A noticeable correlation in the data suggests that affluent consumers are adapting to online shopping especially quickly. Luiz Maykot, a data analyst at Adobe Digital Insights, said that a number of factors could be shaping the difference, including that low-income shoppers are less likely to have credit cards, which are table stakes to participating in online shopping.

The data illuminate other interesting lessons, too. For example, Alaska and Hawaii are affluent states that don't fit the pattern of having strong per-person online spending.
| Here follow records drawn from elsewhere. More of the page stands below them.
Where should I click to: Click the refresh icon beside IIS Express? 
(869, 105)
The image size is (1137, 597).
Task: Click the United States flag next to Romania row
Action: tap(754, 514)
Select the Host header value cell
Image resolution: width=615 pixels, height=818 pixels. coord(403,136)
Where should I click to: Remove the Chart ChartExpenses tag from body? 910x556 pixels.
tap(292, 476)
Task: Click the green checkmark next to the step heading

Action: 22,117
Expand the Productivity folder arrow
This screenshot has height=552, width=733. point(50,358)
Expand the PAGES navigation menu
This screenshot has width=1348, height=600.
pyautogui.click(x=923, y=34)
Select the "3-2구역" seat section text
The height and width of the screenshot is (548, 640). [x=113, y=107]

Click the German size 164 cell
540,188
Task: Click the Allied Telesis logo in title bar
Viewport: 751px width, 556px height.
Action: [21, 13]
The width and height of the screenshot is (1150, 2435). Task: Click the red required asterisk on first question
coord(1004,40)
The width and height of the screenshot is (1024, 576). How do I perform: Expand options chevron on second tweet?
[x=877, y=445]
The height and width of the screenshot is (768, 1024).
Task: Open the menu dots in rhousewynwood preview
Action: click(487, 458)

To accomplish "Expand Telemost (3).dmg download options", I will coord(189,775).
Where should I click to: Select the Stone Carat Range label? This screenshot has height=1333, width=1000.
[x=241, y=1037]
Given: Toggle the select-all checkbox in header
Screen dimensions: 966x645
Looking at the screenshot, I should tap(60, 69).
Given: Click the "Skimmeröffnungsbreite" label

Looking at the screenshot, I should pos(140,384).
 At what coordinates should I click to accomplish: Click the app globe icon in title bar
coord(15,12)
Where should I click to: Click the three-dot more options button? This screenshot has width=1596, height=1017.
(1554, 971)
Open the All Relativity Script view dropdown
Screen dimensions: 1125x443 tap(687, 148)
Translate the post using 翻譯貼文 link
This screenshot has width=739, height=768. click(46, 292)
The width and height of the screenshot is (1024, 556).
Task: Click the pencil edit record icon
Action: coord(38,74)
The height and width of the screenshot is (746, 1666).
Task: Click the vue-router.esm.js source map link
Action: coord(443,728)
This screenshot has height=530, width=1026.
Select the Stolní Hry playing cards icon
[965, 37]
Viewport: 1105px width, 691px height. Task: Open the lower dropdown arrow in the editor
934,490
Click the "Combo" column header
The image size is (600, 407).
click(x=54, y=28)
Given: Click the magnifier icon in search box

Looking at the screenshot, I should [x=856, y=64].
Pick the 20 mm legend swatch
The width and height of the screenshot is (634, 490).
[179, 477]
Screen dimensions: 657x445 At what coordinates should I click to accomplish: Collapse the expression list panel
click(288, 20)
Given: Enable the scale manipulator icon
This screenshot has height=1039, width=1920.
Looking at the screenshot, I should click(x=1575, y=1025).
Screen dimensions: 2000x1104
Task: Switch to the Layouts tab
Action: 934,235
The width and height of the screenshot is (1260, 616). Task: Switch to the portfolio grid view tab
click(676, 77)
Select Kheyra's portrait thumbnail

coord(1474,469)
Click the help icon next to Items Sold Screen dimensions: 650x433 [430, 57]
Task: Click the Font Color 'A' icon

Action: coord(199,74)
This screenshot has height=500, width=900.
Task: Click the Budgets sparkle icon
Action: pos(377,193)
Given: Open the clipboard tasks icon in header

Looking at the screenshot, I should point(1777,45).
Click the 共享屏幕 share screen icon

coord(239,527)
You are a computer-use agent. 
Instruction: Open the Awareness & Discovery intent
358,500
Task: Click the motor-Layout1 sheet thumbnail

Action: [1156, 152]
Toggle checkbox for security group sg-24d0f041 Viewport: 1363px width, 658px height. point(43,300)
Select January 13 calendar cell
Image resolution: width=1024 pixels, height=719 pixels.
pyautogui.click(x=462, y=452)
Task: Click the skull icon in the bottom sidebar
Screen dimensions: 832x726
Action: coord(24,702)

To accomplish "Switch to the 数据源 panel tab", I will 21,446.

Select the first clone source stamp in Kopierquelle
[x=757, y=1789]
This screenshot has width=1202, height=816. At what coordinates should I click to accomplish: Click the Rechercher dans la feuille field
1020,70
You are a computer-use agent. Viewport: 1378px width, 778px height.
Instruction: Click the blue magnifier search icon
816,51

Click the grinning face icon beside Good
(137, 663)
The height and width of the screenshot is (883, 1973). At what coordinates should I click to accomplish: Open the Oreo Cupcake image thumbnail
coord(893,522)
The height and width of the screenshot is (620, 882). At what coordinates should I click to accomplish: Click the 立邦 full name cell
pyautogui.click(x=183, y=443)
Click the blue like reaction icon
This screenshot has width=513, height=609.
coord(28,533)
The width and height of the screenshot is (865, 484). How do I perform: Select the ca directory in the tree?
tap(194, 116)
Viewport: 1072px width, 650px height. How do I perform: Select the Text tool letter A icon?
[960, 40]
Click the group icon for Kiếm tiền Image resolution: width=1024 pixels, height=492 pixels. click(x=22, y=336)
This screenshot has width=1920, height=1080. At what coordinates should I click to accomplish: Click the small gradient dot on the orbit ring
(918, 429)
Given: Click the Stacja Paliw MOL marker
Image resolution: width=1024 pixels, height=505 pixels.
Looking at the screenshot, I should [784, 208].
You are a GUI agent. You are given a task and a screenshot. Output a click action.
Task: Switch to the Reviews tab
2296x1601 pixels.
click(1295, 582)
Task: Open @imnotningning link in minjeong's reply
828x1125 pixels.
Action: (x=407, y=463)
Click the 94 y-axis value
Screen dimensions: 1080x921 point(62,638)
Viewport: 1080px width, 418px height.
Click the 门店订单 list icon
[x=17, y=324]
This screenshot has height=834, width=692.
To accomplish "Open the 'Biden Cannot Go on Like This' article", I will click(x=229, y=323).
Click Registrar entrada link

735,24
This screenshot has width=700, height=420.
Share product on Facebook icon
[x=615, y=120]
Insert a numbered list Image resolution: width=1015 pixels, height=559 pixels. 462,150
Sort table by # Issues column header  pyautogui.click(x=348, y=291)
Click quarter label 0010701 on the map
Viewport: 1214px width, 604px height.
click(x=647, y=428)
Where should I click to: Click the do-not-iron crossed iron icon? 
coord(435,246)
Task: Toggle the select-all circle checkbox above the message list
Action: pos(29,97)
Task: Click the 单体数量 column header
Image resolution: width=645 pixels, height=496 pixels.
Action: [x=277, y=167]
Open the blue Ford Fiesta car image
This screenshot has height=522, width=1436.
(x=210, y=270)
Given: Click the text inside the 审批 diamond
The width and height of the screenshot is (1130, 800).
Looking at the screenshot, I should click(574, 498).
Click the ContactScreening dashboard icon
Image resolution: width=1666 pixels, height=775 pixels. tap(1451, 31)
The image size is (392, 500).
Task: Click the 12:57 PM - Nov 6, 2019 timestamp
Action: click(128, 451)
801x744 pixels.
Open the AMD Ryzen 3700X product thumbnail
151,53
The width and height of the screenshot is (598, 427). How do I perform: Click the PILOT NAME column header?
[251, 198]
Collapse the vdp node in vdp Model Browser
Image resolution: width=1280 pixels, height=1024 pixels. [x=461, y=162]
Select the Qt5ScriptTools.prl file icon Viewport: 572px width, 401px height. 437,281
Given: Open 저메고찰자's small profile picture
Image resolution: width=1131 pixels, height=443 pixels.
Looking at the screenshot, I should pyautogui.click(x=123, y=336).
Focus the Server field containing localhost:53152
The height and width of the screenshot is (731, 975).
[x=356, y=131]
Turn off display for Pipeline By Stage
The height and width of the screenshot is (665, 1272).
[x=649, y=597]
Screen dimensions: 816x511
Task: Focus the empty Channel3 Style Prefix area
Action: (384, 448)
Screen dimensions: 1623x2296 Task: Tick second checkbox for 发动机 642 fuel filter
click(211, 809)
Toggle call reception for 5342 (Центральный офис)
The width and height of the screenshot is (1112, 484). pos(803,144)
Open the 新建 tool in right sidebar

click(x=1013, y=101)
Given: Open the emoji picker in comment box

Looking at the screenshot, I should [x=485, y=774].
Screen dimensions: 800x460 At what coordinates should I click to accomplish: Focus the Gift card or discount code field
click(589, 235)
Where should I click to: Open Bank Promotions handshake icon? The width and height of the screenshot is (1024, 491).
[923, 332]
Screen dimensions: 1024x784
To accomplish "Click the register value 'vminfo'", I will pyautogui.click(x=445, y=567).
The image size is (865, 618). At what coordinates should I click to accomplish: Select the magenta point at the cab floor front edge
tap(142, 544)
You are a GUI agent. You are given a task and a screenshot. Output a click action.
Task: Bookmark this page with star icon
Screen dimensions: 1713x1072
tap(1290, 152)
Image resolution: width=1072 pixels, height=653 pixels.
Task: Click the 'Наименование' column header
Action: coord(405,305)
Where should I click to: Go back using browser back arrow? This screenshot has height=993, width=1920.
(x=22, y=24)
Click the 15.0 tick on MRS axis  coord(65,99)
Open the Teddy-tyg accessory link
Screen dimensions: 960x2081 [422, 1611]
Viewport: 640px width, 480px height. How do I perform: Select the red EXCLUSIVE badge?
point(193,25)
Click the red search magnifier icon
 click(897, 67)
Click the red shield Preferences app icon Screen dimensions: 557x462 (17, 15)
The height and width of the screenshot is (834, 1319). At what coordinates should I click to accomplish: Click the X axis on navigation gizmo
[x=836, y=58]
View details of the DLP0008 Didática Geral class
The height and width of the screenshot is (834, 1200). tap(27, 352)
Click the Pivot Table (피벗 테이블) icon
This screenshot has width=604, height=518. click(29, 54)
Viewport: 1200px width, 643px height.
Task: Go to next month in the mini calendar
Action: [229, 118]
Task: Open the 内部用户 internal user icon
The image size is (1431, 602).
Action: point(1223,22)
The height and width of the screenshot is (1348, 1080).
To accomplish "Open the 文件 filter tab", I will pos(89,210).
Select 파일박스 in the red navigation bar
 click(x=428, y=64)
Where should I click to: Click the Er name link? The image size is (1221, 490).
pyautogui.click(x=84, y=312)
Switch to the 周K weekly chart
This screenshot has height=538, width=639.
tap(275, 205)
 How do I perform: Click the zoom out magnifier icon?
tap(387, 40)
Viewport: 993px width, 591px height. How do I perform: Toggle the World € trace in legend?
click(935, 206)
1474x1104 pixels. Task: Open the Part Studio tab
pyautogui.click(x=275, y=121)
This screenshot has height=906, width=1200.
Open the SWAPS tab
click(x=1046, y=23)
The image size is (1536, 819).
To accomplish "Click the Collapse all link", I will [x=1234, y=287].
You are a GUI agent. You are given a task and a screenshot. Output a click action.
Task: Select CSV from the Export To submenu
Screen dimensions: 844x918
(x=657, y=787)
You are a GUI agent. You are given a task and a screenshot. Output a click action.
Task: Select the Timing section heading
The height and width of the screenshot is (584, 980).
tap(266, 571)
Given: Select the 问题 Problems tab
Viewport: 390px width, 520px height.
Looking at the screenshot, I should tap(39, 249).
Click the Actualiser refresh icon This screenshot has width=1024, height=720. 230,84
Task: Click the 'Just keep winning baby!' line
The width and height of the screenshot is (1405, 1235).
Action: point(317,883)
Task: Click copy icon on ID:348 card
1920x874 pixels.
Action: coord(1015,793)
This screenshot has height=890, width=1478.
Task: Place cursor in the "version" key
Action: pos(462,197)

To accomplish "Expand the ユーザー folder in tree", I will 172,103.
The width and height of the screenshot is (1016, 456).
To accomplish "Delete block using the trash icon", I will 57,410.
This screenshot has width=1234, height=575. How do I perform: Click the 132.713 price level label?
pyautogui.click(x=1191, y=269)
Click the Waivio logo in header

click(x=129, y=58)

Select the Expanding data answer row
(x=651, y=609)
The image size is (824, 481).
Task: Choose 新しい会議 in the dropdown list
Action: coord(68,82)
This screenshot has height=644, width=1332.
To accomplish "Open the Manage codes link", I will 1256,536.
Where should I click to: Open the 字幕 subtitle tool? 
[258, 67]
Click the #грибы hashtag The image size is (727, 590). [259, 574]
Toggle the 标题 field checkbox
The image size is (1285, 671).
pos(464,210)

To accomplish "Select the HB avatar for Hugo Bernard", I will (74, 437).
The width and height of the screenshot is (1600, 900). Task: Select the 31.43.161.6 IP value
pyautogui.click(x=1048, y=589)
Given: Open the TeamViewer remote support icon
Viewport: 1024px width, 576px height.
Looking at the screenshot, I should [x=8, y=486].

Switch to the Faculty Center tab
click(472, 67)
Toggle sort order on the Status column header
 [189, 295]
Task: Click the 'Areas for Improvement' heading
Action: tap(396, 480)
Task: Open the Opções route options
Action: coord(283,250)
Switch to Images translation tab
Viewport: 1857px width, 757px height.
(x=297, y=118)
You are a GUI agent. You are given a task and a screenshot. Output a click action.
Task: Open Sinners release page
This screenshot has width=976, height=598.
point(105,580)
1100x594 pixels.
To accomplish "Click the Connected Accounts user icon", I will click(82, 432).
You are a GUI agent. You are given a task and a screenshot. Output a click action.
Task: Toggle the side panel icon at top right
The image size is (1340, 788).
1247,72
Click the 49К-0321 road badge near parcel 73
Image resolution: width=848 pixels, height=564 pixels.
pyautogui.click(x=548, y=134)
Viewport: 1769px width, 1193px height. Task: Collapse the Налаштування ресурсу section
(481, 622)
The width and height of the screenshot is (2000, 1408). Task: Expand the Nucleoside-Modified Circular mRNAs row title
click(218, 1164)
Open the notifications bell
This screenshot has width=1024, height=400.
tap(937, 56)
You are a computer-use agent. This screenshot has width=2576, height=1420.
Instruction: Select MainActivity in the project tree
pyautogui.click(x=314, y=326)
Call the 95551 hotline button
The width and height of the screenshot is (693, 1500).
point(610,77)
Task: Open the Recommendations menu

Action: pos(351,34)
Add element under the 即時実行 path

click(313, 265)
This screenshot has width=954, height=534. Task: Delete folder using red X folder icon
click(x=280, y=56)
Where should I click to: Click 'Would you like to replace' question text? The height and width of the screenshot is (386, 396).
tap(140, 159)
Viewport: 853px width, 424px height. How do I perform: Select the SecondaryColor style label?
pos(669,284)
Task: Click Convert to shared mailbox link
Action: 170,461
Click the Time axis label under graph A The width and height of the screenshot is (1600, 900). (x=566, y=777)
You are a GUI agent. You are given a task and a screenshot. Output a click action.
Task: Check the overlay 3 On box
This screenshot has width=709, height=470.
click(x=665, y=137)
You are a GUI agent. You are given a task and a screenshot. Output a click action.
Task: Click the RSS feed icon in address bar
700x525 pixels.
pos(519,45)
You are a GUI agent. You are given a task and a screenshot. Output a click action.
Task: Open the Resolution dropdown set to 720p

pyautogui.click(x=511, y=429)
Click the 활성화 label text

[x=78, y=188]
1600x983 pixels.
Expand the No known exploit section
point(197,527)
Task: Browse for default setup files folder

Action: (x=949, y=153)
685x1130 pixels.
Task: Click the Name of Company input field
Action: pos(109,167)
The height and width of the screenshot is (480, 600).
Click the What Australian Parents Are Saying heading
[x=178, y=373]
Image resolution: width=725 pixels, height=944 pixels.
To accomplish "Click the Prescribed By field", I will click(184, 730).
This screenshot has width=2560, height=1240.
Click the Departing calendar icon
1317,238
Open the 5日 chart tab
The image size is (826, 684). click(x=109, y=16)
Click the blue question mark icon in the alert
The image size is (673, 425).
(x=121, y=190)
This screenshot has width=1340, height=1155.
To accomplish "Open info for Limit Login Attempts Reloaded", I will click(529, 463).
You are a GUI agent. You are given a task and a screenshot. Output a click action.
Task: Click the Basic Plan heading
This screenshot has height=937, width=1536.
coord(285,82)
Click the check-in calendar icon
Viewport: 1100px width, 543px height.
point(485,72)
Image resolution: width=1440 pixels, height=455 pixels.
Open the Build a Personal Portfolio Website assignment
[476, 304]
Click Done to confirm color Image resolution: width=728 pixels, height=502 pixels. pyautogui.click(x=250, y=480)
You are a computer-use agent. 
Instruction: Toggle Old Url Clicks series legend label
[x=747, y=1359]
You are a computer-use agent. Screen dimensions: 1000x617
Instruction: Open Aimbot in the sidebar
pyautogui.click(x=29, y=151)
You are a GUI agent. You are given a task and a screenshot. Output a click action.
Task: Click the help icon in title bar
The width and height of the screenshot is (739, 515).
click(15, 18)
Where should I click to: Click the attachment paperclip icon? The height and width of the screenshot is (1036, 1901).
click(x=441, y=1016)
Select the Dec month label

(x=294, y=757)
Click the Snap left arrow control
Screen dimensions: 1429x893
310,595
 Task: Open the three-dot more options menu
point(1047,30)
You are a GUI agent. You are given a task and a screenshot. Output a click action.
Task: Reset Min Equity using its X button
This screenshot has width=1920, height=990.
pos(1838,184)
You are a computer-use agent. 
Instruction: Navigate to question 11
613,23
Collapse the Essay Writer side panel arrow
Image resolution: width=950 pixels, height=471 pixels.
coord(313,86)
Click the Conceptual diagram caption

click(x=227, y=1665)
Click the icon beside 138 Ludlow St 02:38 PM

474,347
Maykot said such a result probably reflects the fact that shipping to those states can be pricey and relatively slow – factors that make online shopping less attractive.

The research also offers hints that perhaps relative affluence is not the only factor that informs people's disparate adoption of online shopping.

For an example here, turn to Washington, D.C. It's a city, and its growth and spending look much different from any of the 50 states' figures.

Variances

The District's per-person online spending grew 38 percent over the one-year period. The next-largest growth rate, recorded in New Hampshire, was just 20 percent. Furthermore, consumers in the District spent a whopping $3 353 per person online. That is dramatically higher than the per-person figure in any state. (New Jersey was the highest, at $1 736.)

So perhaps the gap suggests that urbanites, in general, have migrated to online shopping much faster than their counterparts in less densely populated areas.

Maykot said that while he can't say for sure, as Adobe doesn't yet perform city-level analyses, this is a "credible hypothesis" for why the District is an outlier.

After all, there are unique pain points to brick-and-mortar shopping in cities: Checkout lines at high-traffic stores can be excruciatingly long. Nabbing an on-street parking spot can feel like a miracle. Many city residents don't own a car, and it can be hard to lug purchases on public transit or on foot. All these factors may be pushing city dwellers to adopt online shopping more quickly than people in smaller towns.

Taken together, the data help provide valuable context for how to think about the business strategies of some of the biggest names in retail. For example, Amazon.com's same-day delivery service is largely concentrated in affluent cities. Sure, that's in part because the economics are better when customers are clustered close together. But this information also suggests that Amazon is first trying to make this a habit among the kinds of shoppers who are already the most dependent on e-commerce. (Jeffrey Bezos, the chief executive of Amazon, owns The Washington Post.)

Similarly, people sometimes ask how Walmart could possibly sustain its more than 4,000 U.S. stores in the digital era. This research helps explain that: That tower of Amazon boxes outside a big-city condo building each evening may not be a good proxy for how people are shopping in, say, rural Tennessee. Even if some people are doing less of it these days, there is still enormous appetite for shopping in brick-and-mortar stores.

Yet Adobe's findings suggest there are ways to attract different kinds of shoppers – including low-income ones – to the digital channel. Take, for example, what Adobe observed during the holiday season when it came to purchasing TVs. Researchers looked at how many televisions were bought online during November and December in each state, and then looked at what share of those purchases were made during the week of Black Friday – the period when discounts ran highest. States with lower median incomes tended to see a larger share of TVs bought in that period, suggesting that value pricing was important in getting those consumers to fill their digital shopping carts.

"If retailers want to bring more low-income people into the online space, that week is very important for you," Maykot said.